I do not know that in these profound and mystical letters of the Apostle John, that great designation ‘ the truth’ is ever employed to mean only the body of teaching contained in what we call the Gospel. I think that there is always trembling in the expression, and sometimes predominating in it, in these letters, the personal application of which our Lord, as reported by the same Apostle when he was playing the part of Evangelist, gives us the warrant, when He says, ‘I am the Truth.’ And if that personal meaning is, as I think it is, shimmering through these words, then we may venture to deal with it separately in conclusion, and to say that the third witness is Jesus Christ Himself.
‘With me,’ said Paul, ‘it is a very small matter to be judged of you, or of man’s judgment’; and that wholesome disregard of opinion is part of the attitude which we should bear towards popular or any human estimate — but ‘he that judgeth me is the Lord.’
Now, notice Paul’s tenses.
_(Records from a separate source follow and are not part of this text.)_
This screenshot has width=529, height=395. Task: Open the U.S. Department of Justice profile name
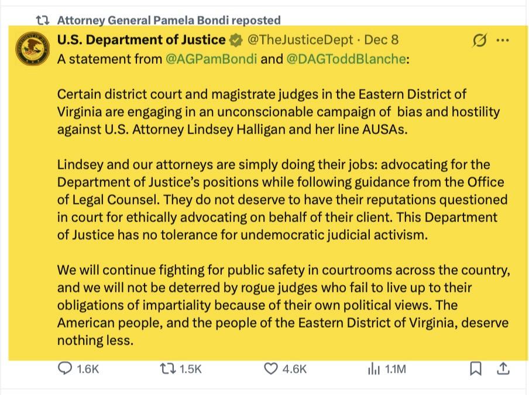(141, 40)
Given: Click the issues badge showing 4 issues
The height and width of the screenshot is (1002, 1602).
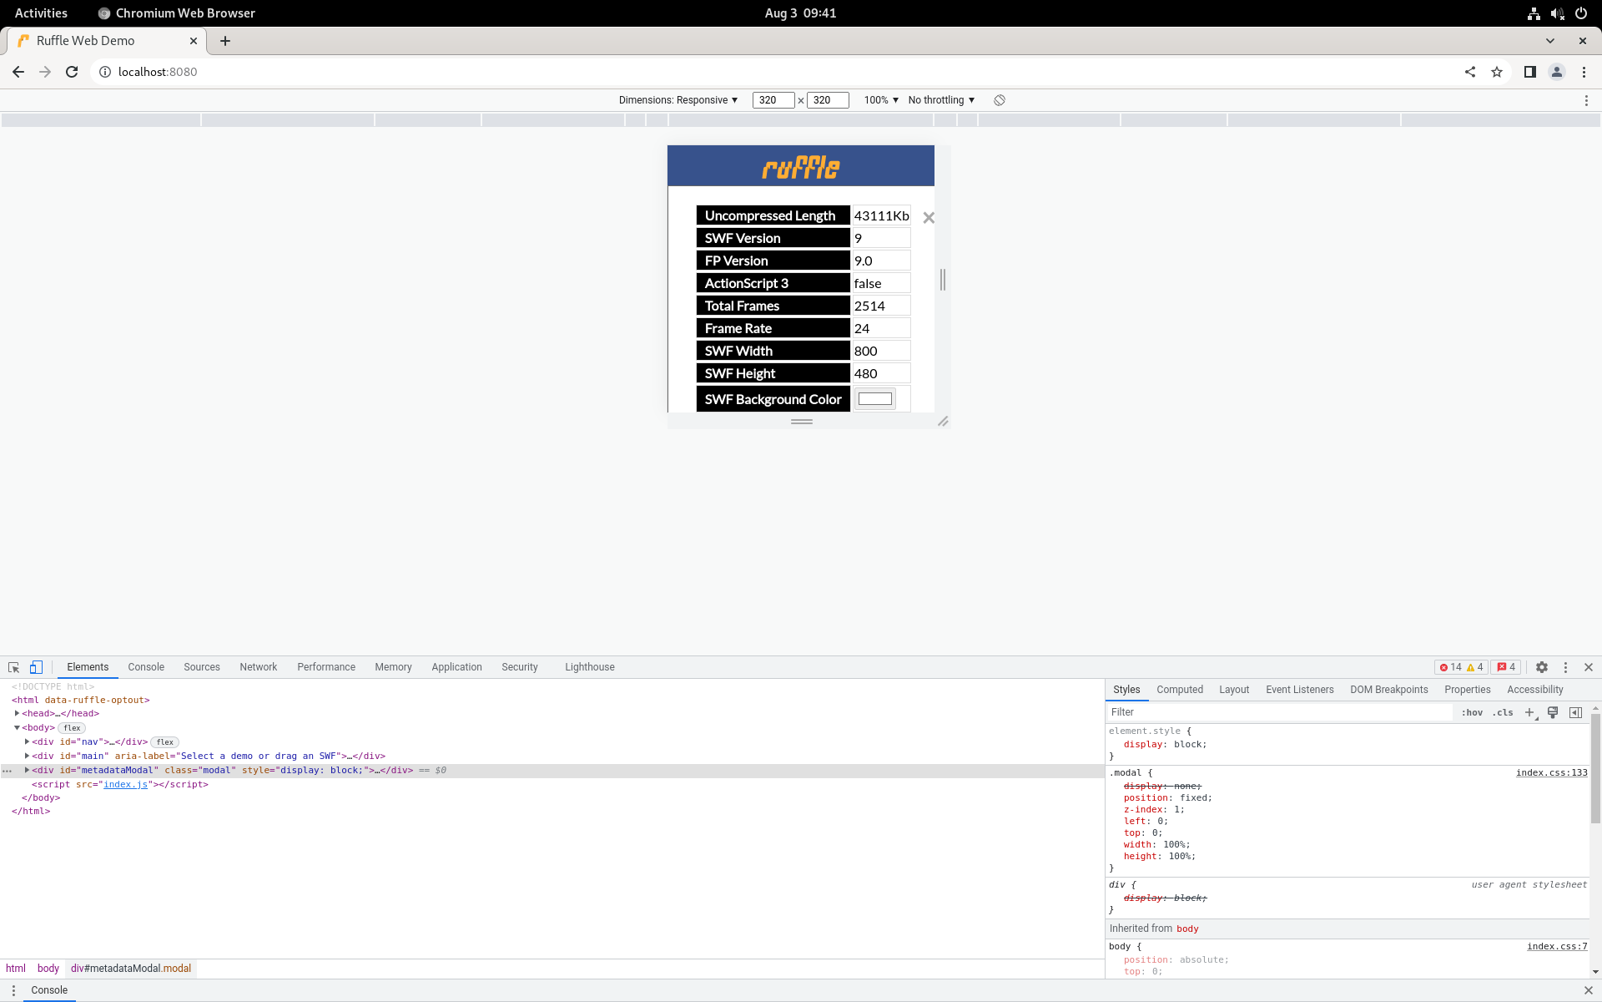Looking at the screenshot, I should pyautogui.click(x=1504, y=667).
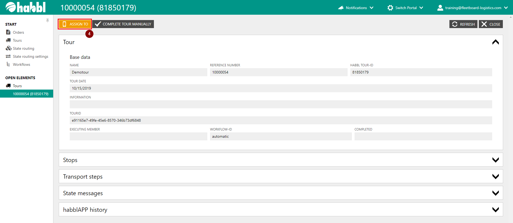The image size is (513, 223).
Task: Open Tours under the Start menu
Action: (17, 40)
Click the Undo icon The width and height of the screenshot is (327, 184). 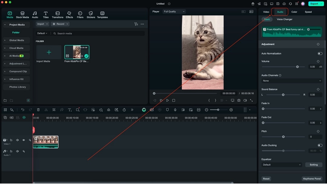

He does not say, ‘He that is going to judge me,’ away out yonder in the indefinite future, at some great Day of Judgment after death, but he says, ‘He that judgeth me’; and he means us to feel that, step by step, all through our lives, and in reference to each individual action at the time of its commission, there is an act of Christ’s judgment, in infallible determination by Him of the moral good or evil of our deed. So, moment by moment, we are at that tribunal, and act by act, we please or we displease Him; and of each feeling and thought, word, and deed. He says, ‘Well,’ or ‘Ill, is it done.’
We may have Him for our Witness as well as for our Judge. How does He witness? To-day, and all through cur earthly days, He will witness by His voice in the inner man, enlightened and made sensitive to evil by His own gracious presence. I believe that conscience is always the irradiation of the ‘Light that lighteth every man that cometh into the world’; but I believe that the conscience of the man who is born again by faith in Jesus Christ is in a more special manner the voice of Christ Himself speaking within him. And when there rises in the heart that quiet glow which follows His approval, there is a Witness that no voices around, censuring or praising, have the smallest power to affect. Never mind what the world says if the voice within, which is the voice of Jesus Christ, testifies to integrity and to the desire to serve Him.
And covet this, dear friends, as by far the best and the happiest thing that we can possess in this world, when we hear Him, in the recesses of our hearts, saying to us, ‘Well done, good and faithful servant,’ then our thoughts are carried forward still further; and we may venture, with all our imperfections, to look onward to the day when again the Judge will be the Witness for us, even to the surprise of those whose acts He then attests. He Himself has taught us so, when He pictures the wondering servant saying. ‘Lord, when did I do all these things, which Thou hast discovered in me?’ And He has assured us that ‘ never will He forget any of our works,’ and that at the last solemn hour, when we must be manifested before the Judgment-seat of Christ, He Himself will confess our deeds before the Father and before His holy angels. It is well to have the witness of man; it is heaven to have the witness of the Truth Himself.